**Document extract:**
........

Compilation album by The Sandpipers
- Released: 1970
- Genre: Pop/Rock
- Label: A&M AMLS 969 (UK)
- Producer: Tommy LiPuma

The Sandpipers chronology
| Greatest Hits (1970) | Second Spanish Album (1970) | Come Saturday Morning (1970) |

Alternative cover
- Australia release

= Second Spanish Album =

Second Spanish Album was an LP album featuring The Sandpipers released in 1970 in the United Kingdom (A&M AMLS 969). Other international releases included Australia (A&M AML-33753), Germany (A&M 2320 008), Mexico (A&M AML/S 1045), New Zealand (A&M SAML-933753), and Venezuela (A&M AMC 2134). It was re-released in 1973 in Australia (World Record Club S-5395, different cover, titled Spanish Album). The album was not released in the U.S. or Canada.

Except for "Born Free", the tracks were all songs that had previously been released on the earlier Sandpipers albums Softly and The Wonder of You. However, some of the tracks are shortened and others extended. Most of the Spanish vocals were redone for this album.

........

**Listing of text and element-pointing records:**
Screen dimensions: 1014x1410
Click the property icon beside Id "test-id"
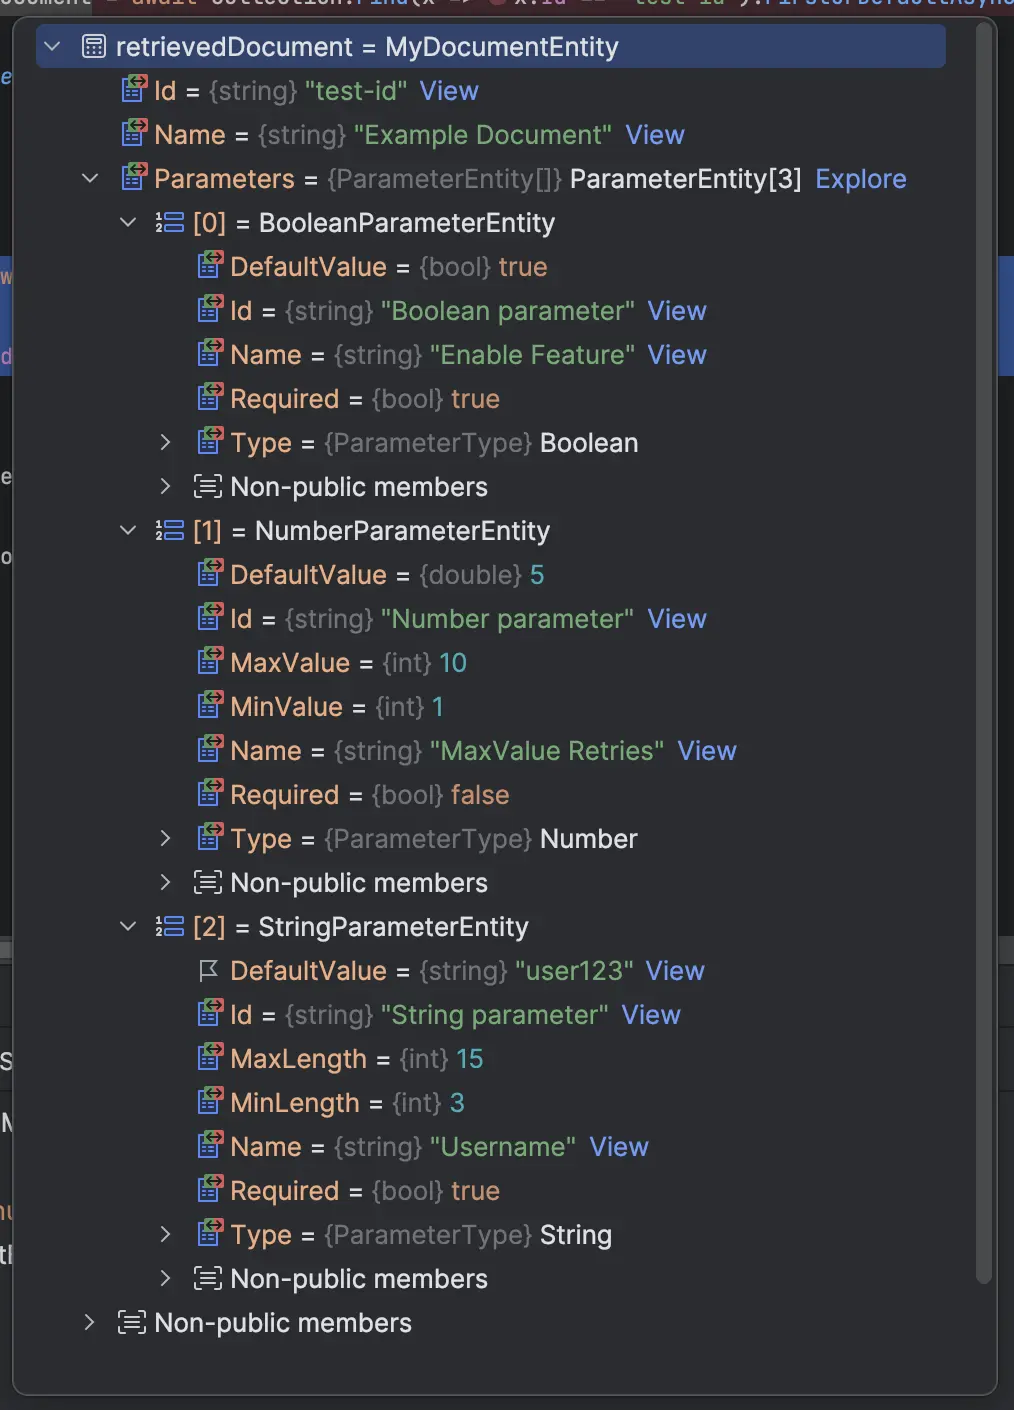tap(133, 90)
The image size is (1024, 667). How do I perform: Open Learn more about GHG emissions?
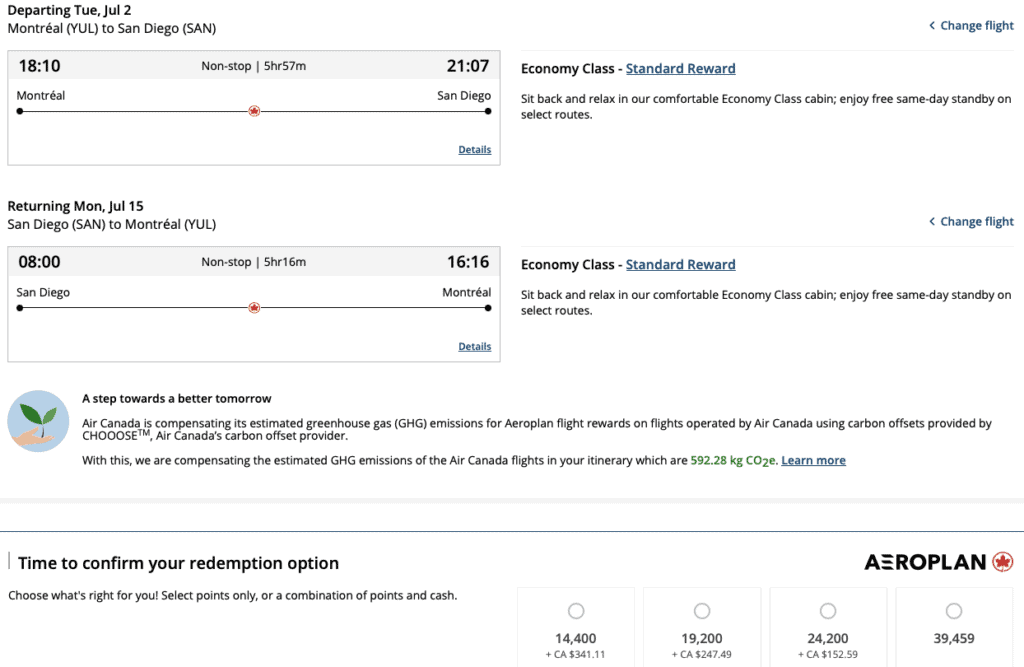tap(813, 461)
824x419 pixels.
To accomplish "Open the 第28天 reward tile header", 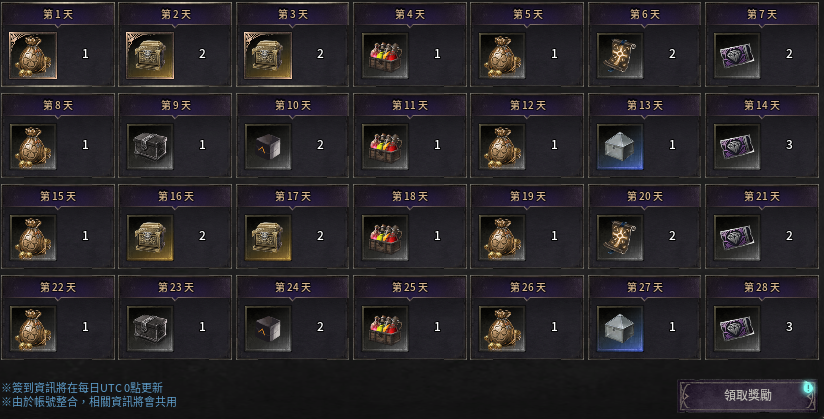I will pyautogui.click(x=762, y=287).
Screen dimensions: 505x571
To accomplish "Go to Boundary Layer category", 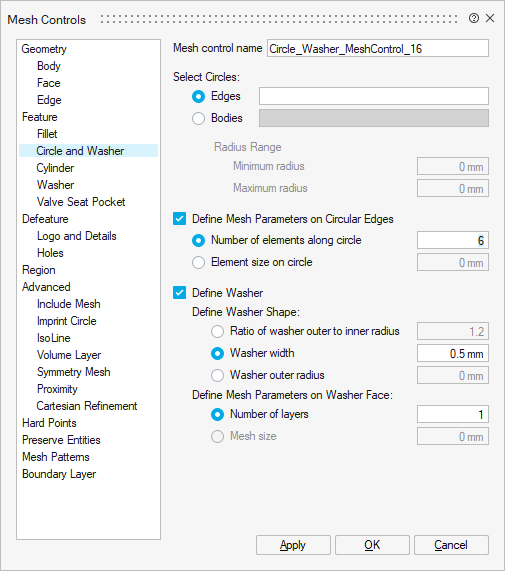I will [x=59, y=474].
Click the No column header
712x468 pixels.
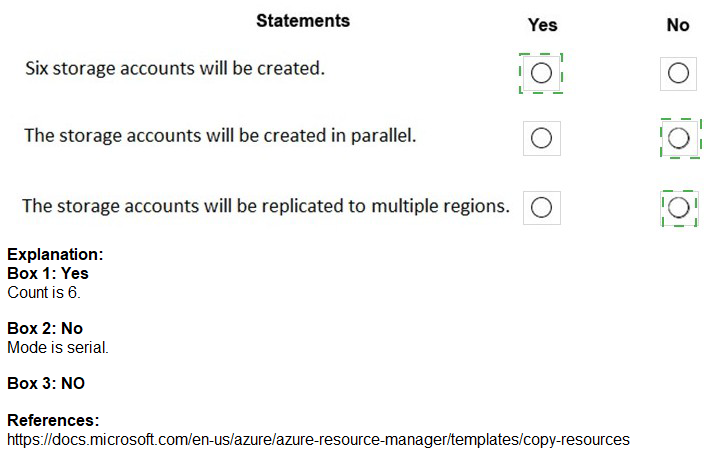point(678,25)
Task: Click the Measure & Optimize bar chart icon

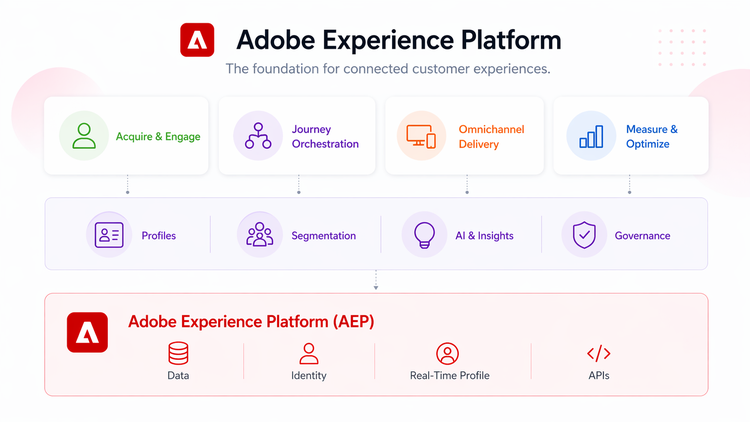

........

**Your objective:** Can you set down, word for word, the stretch of the Second Spanish Album article that opens with the words "Second Spanish Album was" and closes with "for this album."? Nothing asked here depends on the listing.

**Response for this exercise:**
Second Spanish Album was an LP album featuring The Sandpipers released in 1970 in the United Kingdom (A&M AMLS 969). Other international releases included Australia (A&M AML-33753), Germany (A&M 2320 008), Mexico (A&M AML/S 1045), New Zealand (A&M SAML-933753), and Venezuela (A&M AMC 2134). It was re-released in 1973 in Australia (World Record Club S-5395, different cover, titled Spanish Album). The album was not released in the U.S. or Canada.

Except for "Born Free", the tracks were all songs that had previously been released on the earlier Sandpipers albums Softly and The Wonder of You. However, some of the tracks are shortened and others extended. Most of the Spanish vocals were redone for this album.